TORONTO (Reuters) - The Canadian dollar hit a one-week high against its U.S. counterpart and ended stronger on Tuesday as a looming injection of cheap cash by the European Central Bank boosted riskier assets and kept the U.S. dollar on weaker footing.
Risk appetite reigned as investors focused on the ECB’s Longer Term Refinancing Operation (LTRO), an offer of cheap money on Wednesday aimed at providing support for companies that have been starved of investment funds.
The ECB’s first operation in December helped fuel a rally in riskier assets by encouraging banks to borrow from the central bank and purchase higher-yielding European sovereign bonds. This helped bring the yields of debt-burdened countries such as Italy and Spain down significantly and allayed contagion fears stemming from Greece. <MKTS/GLOB>
“There is a lot of anticipation built up about the LTRO tomorrow and how exactly it will fall and how that should be interpreted,” said Camilla Sutton, chief currency strategist at Scotia Capital.
“We haven’t had a substantial move (in the Canadian dollar) since this morning ... but equities are ending the day in positive territory and the U.S. dollar is broadly weaker.”
The Canadian dollar ended the day at C$0.9954 versus the U.S. dollar, or $1.0046, up from Monday’s North American session finish at C$0.9992 versus the U.S. dollar, or $1.0008.
Early in the session the currency reached C$0.9941, or $1.0059, its strongest level since February 21.
Markets expect European banks to borrow about 500 billion euros ($670 billion) of funds to be offered by the ECB at Wednesday’s long term refinancing operation, although forecasts range from 200 billion to 750 billion euros.
Risk-on sentiment also boosted global stocks as investors focused on a positive U.S. report on consumer confidence and ignored gloomier data on U.S. durable goods and home prices.
Consumer confidence in the world’s largest economy rose to a one-year high in February, according to a survey that took into account optimism about the labor market versus concerns over rising gasoline prices.
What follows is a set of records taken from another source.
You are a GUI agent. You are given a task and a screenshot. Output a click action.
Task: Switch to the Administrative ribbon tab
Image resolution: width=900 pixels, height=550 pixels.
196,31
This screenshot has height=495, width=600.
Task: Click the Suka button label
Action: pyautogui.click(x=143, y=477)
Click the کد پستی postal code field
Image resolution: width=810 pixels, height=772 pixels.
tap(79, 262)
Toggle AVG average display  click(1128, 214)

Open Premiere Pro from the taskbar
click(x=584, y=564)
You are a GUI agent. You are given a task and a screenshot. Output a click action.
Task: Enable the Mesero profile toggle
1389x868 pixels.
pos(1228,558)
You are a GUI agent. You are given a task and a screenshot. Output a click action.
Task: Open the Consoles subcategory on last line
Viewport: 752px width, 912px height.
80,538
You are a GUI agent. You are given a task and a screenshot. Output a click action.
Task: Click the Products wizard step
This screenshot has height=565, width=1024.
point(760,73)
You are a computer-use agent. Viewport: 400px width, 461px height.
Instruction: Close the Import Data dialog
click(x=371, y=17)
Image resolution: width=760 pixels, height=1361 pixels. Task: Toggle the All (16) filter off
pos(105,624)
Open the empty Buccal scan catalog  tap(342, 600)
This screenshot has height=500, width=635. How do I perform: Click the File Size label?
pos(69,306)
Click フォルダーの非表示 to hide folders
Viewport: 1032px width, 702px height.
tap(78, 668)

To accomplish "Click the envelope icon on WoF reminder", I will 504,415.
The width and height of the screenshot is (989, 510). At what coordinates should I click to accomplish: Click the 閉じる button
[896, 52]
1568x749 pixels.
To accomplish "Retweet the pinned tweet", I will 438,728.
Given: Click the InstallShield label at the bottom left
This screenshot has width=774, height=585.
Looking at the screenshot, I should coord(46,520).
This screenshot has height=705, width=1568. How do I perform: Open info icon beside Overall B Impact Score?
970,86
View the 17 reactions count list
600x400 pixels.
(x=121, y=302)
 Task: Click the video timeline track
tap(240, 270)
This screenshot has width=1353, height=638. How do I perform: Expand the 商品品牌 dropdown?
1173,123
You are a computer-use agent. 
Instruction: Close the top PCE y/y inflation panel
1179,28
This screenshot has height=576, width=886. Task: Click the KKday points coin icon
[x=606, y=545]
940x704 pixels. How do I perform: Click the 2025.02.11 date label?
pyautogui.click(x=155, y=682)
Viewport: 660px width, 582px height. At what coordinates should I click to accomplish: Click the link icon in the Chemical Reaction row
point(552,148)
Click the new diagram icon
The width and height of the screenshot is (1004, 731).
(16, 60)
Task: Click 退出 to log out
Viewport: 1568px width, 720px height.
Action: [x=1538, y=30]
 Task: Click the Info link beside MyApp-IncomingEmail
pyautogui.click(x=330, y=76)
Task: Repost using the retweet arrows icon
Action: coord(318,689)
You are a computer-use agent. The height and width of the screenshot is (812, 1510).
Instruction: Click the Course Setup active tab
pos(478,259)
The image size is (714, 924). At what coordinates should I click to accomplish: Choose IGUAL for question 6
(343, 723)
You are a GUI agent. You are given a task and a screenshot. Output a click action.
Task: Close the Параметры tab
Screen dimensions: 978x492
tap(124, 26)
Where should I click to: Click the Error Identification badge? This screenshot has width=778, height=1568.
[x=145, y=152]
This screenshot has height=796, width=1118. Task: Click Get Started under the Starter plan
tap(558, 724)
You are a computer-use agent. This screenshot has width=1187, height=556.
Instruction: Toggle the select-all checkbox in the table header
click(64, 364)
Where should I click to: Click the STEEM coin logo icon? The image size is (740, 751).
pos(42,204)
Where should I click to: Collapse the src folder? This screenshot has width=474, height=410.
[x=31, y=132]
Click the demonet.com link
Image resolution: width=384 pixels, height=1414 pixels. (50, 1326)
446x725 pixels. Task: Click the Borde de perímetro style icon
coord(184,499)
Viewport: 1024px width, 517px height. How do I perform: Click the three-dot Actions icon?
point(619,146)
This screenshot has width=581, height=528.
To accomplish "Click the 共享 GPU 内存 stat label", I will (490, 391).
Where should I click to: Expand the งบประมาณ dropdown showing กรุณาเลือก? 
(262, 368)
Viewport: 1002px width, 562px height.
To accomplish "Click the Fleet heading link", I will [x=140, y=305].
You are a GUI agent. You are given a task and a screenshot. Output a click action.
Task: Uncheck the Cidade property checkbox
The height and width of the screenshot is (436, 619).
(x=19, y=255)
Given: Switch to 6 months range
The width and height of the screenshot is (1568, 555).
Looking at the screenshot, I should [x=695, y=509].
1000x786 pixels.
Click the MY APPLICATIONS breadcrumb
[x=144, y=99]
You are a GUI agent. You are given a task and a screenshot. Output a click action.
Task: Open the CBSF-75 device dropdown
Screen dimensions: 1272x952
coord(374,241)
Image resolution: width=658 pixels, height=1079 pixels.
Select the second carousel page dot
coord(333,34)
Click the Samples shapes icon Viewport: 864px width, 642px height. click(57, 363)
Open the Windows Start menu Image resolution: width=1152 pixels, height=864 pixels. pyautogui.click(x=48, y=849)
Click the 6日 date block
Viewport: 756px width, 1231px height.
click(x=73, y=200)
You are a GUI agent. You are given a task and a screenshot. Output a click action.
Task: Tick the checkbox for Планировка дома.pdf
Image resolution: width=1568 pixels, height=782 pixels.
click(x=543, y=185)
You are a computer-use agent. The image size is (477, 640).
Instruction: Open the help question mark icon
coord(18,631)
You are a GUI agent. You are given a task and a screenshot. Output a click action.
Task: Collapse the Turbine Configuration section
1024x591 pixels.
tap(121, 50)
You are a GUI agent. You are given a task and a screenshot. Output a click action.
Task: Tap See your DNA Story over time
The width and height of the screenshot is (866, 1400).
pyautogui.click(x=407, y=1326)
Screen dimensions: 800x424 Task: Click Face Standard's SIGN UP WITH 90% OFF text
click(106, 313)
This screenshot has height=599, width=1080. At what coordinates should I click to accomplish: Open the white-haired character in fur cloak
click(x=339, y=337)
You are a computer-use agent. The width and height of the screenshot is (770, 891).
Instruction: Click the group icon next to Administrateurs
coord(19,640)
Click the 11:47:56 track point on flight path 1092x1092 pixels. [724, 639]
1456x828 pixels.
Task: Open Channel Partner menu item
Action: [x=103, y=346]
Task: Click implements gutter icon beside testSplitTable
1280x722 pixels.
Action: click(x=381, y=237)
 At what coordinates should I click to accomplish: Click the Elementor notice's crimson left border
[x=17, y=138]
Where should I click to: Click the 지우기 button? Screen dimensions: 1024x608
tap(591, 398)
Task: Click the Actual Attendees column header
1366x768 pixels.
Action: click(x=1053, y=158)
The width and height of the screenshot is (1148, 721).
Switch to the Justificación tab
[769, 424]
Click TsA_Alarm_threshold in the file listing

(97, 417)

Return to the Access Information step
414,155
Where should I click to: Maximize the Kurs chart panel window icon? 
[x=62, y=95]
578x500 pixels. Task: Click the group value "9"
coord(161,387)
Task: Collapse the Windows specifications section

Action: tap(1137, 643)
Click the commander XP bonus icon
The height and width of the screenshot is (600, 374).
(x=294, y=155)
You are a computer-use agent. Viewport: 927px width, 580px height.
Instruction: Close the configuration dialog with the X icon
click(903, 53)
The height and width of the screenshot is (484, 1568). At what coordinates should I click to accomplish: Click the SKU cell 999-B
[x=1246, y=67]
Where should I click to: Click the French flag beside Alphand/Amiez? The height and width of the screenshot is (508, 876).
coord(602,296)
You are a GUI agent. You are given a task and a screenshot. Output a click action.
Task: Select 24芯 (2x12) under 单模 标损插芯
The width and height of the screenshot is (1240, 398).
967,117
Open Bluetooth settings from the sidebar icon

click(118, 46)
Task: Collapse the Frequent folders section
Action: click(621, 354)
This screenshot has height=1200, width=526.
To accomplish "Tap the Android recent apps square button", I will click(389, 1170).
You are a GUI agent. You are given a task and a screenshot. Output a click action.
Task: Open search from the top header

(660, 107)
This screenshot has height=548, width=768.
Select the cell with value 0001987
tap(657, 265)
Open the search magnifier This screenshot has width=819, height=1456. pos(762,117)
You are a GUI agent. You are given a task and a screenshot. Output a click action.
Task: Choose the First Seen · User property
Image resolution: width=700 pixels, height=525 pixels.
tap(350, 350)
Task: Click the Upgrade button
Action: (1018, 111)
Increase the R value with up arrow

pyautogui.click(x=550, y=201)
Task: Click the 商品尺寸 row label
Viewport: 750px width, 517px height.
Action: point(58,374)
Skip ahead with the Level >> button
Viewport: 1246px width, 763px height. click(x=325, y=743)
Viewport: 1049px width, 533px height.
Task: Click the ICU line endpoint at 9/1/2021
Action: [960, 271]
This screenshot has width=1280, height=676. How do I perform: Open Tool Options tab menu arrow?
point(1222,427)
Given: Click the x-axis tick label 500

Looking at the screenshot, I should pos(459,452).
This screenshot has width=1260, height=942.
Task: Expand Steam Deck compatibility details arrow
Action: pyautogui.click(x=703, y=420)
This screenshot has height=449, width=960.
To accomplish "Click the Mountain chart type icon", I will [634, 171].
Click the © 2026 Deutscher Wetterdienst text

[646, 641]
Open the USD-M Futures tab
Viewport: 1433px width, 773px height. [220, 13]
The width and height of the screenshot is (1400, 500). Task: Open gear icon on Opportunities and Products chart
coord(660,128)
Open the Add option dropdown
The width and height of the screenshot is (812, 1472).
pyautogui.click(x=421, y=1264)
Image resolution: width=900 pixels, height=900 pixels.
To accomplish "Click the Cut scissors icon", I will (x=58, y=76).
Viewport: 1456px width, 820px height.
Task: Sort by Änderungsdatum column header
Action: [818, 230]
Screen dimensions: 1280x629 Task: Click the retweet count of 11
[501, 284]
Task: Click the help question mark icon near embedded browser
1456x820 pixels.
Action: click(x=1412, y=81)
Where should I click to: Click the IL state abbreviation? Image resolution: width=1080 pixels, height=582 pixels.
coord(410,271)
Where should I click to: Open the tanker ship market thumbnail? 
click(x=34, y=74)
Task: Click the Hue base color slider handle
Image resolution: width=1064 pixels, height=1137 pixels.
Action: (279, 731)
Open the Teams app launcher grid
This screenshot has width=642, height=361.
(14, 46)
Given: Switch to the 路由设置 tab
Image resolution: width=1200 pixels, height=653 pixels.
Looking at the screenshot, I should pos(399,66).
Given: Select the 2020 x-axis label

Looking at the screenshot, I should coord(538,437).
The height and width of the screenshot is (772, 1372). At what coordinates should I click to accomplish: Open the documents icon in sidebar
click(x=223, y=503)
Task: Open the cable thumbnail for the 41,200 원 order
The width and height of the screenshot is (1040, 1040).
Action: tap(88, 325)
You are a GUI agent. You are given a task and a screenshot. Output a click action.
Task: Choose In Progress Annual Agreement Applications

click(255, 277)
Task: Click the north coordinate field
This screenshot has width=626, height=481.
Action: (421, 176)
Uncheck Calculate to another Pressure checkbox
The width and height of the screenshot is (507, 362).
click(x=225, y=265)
Consumer confidence is key to the U.S. economy, as consumer spending makes up more than two-thirds of economic activity.
A fall in oil prices following a recent surge also supported broader risk appetite, even for commodity-driven currencies like Canada‘s, as investors fear elevated oil poses a threat to the global economy.
“Beyond a certain point higher oil prices don’t cause the Canadian dollar to appreciate to the same degree,” said David Tulk, chief Canada macro strategist at TD Securities.
Canadian bond prices were mixed. The two-year bond was down 2 Canadian cents to yield 1.074 percent. The 10-year bond rose 20 Canadian cents to yield 1.983 percent.